While searching around on the internet, I found this beautiful article from Haitian American Lawyer Olga Statz, who is currently running for New York Civil Court 3rd District , but instead of writing about her race to office, I was more intrigued with her uplifting story of the love & appreciation she has for her Haitian father, who she refer to as her hero.
I am staggered by my good fortune. God saw fit to give me my very own Hero.
My hero doesn’t wear a cape, and he doesn’t fly, but that is his strength—he is there, always there when and where you need him, and is never flitting about. He eschews the flapping piece of fabric in favor of well-cut suits. Kryptonite doesn’t bother him, but he won’t eat soup. And like his TV twin, he jumps over tall obstacles in a single bound.
Throughout my life, he has jumped over monumental piles of ignorance with a single leap of phrase.
Take for instance the time he told me I wasn’t put on this earth to be anyone’s victim. I was a teenager. I had been crying over some unpleasant boy experience. I was going full-throttle when he looked up from his paper and said, in his laconic way, “You do know, don’t you, that you were not put on this earth to be anyone’s slave or victim. You shouldn’t let anyone treat you disrespectfully.”
My tears came to a screeching halt, like tires on a road. My mouth dropped open as I looked at him. What was he telling me? Did he just say I had a choice whether to accept or not to accept bad treatment? But I thought that suffering and then bemoaning that suffering was part of my womanly birthright—that’s what the soap operas and fashion magazines said at least. Could it be that they were wrong? He had said his peace and quickly lost interest. He resumed his affair with The New York Times as I sat there with my life upside down and my tears in suspense.
Then there was the other time, a time when I was a bit younger, perhaps 12 or 13, and I announced that I would marry early and live in a suburb like the people in the car commercial I was watching. I was fascinated by that peck on the lips the well-groomed housewife gave the husband as he walked out of the house in the morning. “That is what I want to do.”

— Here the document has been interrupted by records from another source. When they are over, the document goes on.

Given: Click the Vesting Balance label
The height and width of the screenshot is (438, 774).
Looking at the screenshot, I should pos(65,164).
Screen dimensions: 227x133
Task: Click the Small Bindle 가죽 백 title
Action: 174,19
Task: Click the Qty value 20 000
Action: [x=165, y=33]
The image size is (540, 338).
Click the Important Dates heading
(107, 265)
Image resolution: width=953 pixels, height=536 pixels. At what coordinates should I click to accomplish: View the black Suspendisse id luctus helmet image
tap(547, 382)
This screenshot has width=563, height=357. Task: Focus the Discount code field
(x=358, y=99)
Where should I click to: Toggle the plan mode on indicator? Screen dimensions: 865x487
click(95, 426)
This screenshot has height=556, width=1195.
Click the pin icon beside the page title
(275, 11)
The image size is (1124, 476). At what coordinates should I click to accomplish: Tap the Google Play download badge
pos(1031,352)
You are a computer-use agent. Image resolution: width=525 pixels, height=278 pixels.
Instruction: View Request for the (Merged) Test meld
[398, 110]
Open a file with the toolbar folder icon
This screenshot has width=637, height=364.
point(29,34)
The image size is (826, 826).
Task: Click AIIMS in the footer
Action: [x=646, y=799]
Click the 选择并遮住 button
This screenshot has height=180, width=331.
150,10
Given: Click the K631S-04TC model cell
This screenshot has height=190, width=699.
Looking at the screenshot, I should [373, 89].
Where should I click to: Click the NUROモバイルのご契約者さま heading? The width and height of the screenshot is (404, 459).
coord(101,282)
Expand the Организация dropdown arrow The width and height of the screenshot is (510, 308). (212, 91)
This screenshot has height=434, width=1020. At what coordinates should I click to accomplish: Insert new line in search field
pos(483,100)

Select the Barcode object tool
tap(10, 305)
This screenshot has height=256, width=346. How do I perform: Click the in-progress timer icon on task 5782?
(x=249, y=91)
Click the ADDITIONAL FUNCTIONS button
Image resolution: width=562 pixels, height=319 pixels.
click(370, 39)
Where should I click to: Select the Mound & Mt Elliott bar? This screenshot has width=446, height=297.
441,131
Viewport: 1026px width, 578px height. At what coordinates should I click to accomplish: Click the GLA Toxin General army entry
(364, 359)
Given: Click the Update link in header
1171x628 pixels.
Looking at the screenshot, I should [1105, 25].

He bent the corner of his ubiquitous paper and looking over his glasses said simply, “If I were you, I’d concentrate on my studies and on getting a profession. That prince of yours might give you four kids and then leave you for a woman with bigger breasts. Then what would you do?” Again, my mouth dropped open, and his reading was resumed without further comment.
As you probably figured out, my dad doesn’t say much, and whatever he does say is usually from behind the paper.
In his own grouchy, silent way, he was extremely attentive when I was a child. Every two weeks, when he was paid, he took me to a Cuban Chinese restaurant in our neighborhood called Victoria China, which for me was the very height of luxury living. As I ate my spare ribs and egg roll and drank my orange soda, he sat across from me, behind the paper, of course, sipping his café con leche. As I ate, his hand occasionally reached for the coffee cup. The cup would disappear behind the paper for a few moments and then be placed back into the waiting saucer. He obviously had not read any of those books about engaging your child in constant conversation and lavishing them with showy attentions. I was pretty happy with the arrangement, however, as it allowed me to gnaw on the rib bones in peace, something impossible to do when my mom was around (she, by the way, is a character, in her own right).
In the winter, he took me ice skating in Rockefeller Center. He waited, alone and cold, among the spectators as I whirled around in my little red skating skirt and fluffy white fake fur hat with the pom-pom ties under the chin. He wore neither hat nor gloves. I suppose he thought that they were for sissies and that real men should brave the cold armed only with their mustaches and their cups of coffee.
And in the summer, he drove us to Rockaway beach in our blue Buick with the vinyl seats. His polo shirt buttoned to his chin, he would sit under a tree and read a magazine and wait until my mother, cousin, aunt and I finished splashing in the water.
My parents moved to New York to escape Duvalier. They were part of the great exodus of the middle and professional classes from Haiti in the late 1950s early ’60s. The statistics are astounding: In 1964, I think there were more Haitian doctors in Canada than there were in Haiti. By the time I was old enough to understand my surroundings, my dad was working a white collar job as a social worker, but before then, when he first came, he accepted any job he could find. At one point, my father, who had been a lawyer in Haiti, worked by day as a janitor, by night as an orderly, and on Saturdays at a car wash. Once, in a fit of youthful stupidity, I asked him why he had worked so many jobs. He answered simply, “You needed food.”
His lessons have stood me in good stead throughout my life. My parents taught me the value of work, common sense, duties fulfilled, and self-pity murdered in its crib, stifled at its source, because it offends our dignity and is a waste of time. This Thanksgiving, I lift my glass to my parents, but in particular to my dad, my beautiful Black dad. Long may he prosper.